The piece of food was a whole prawn


----------



## Esfa (Apr 15, 2007)

are bumblebee gobies fish, or fish? :crazy:

They're all I keep.. the rest are inverts lol


----------



## mike515 (Sep 12, 2006)

no they are not in any way fish. Basically if it isn't large, aggressive and predatory, or very large, or very unusual, or just bloody awesome its not a fish. All four would be great, like Golden Dorado (google it). Looking at them for my big tank lol, but they are mighty big


----------



## Paul_MTS (Mar 23, 2008)

Just fish I'm afraid.


----------



## Gecko_man (Mar 25, 2008)

All fish are fish, from the smallest cyprinid and characin to the largest arapaima, just some fish are cooler than others. : victory:

I think I got you all beat with my 3 1/2 foot silver arowana!


----------



## Hedgewitch (Feb 12, 2008)

Awesome

Same goes for the Dorado... 

I'm off to the Amazon next week, wish i could bring back some fish. Though hopefully not a candiru (a small fish that you don't wanna cross).


----------



## Paul_MTS (Mar 23, 2008)

My 3ft electric eel will take your arowana out then who has the fishiest fish!


----------



## Hedgewitch (Feb 12, 2008)

^another good reason not to go in the water


----------



## Gecko_man (Mar 25, 2008)

Paul_MTS said:


> My 3ft electric eel will take your arowana out then who has the fishiest fish!


Awwwww.........my school of 8-10" red-bellies can gang up on your eel no problem, a little shock would never deter those killers from eating (as long as you stay very queti...turn the lights off...and slowly leave the room....then they eat, lol!

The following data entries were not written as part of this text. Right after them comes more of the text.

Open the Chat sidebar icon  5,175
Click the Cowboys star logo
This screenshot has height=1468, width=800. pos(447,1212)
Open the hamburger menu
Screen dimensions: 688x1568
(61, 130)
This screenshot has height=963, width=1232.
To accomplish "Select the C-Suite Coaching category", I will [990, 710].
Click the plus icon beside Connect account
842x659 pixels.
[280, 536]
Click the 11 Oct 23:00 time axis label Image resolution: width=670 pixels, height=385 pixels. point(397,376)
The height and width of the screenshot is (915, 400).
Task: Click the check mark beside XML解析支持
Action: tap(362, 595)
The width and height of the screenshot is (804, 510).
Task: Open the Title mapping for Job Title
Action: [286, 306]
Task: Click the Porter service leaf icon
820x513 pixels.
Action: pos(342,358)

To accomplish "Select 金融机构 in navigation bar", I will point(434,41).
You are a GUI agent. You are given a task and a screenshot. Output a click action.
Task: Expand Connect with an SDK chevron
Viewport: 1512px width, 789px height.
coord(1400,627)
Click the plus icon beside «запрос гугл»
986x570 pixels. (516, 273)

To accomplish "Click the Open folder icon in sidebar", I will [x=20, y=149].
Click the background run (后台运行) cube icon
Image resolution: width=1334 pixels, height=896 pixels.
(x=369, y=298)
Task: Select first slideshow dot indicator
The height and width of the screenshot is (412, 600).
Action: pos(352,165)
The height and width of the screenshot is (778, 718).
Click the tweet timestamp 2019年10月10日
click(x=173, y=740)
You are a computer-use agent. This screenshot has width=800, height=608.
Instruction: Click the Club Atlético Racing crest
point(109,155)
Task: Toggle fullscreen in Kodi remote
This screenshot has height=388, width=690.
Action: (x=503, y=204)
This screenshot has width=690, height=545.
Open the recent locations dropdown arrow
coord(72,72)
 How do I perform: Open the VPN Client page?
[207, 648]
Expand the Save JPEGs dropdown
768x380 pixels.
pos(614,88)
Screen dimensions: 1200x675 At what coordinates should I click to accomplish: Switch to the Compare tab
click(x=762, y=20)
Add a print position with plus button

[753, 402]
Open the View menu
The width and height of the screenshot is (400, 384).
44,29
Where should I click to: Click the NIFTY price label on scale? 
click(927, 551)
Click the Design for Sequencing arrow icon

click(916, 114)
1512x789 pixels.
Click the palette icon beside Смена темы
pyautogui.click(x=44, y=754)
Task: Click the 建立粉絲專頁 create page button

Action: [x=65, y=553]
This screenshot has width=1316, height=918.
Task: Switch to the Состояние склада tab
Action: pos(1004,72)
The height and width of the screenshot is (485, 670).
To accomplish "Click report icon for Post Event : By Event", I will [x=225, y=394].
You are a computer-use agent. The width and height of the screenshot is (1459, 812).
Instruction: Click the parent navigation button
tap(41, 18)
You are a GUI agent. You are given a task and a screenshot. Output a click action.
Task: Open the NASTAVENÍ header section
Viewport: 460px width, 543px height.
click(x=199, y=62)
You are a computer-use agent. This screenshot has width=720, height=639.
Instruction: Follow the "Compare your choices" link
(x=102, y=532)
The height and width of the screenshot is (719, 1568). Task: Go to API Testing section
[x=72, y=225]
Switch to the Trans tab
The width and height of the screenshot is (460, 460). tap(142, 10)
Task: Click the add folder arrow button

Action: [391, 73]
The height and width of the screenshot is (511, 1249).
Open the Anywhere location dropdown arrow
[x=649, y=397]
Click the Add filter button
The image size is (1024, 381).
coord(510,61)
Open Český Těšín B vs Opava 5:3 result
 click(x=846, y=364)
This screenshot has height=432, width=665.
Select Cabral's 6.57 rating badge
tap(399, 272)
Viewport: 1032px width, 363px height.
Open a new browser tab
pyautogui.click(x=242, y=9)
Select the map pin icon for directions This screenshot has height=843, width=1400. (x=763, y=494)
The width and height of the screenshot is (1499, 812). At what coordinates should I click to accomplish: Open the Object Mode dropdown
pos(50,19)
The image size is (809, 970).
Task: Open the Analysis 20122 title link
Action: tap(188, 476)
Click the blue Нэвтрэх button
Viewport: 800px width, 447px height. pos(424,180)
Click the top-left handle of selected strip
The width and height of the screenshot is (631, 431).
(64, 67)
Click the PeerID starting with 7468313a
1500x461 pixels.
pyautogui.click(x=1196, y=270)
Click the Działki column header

Piranha are very timid!)

Try puttin your eel in my 12 foot 1600 gallon monster fish tank and see who wins?


----------



## 400runner (May 15, 2006)

is this a real fish?


----------



## elliottreed (Jan 9, 2008)

i think i'd say this was a real fish........










Panic-inducing catfish the size of school buses make waves and good stories - Culture


----------



## brittone05 (Sep 29, 2006)

Okay humour the dumb member please - what fish is it heheh

That carp is lubbly too - used to go fishing when I was younger with my brothers and my dad was an AWAC bailiff for our local pond/nature park


----------



## mike515 (Sep 12, 2006)

Gecko_man said:


> All fish are fish, from the smallest cyprinid and characin to the largest arapaima, just some fish are cooler than others. : victory:
> 
> I think I got you all beat with my 3 1/2 foot silver arowana!


In size maybe, but my dovii would mug it. He's 2 foot of anger, muscle and teeth and killed a 2 foot arowana when he was only 10 inch lol

and no not all fish are FISH. if you get what I mean


----------



## mike515 (Sep 12, 2006)

Gecko_man said:


> Awwwww.........my school of 8-10" red-bellies can gang up on your eel no problem, a little shock would never deter those killers from eating (as long as you stay very queti...turn the lights off...and slowly leave the room....then they eat, lol! Piranha are very timid!)
> 
> Try puttin your eel in my 12 foot 1600 gallon monster fish tank and see who wins?


 
12 foot? pussy lol. Mines that in width, but is 24 long and 4 tall. I win that one me thinks.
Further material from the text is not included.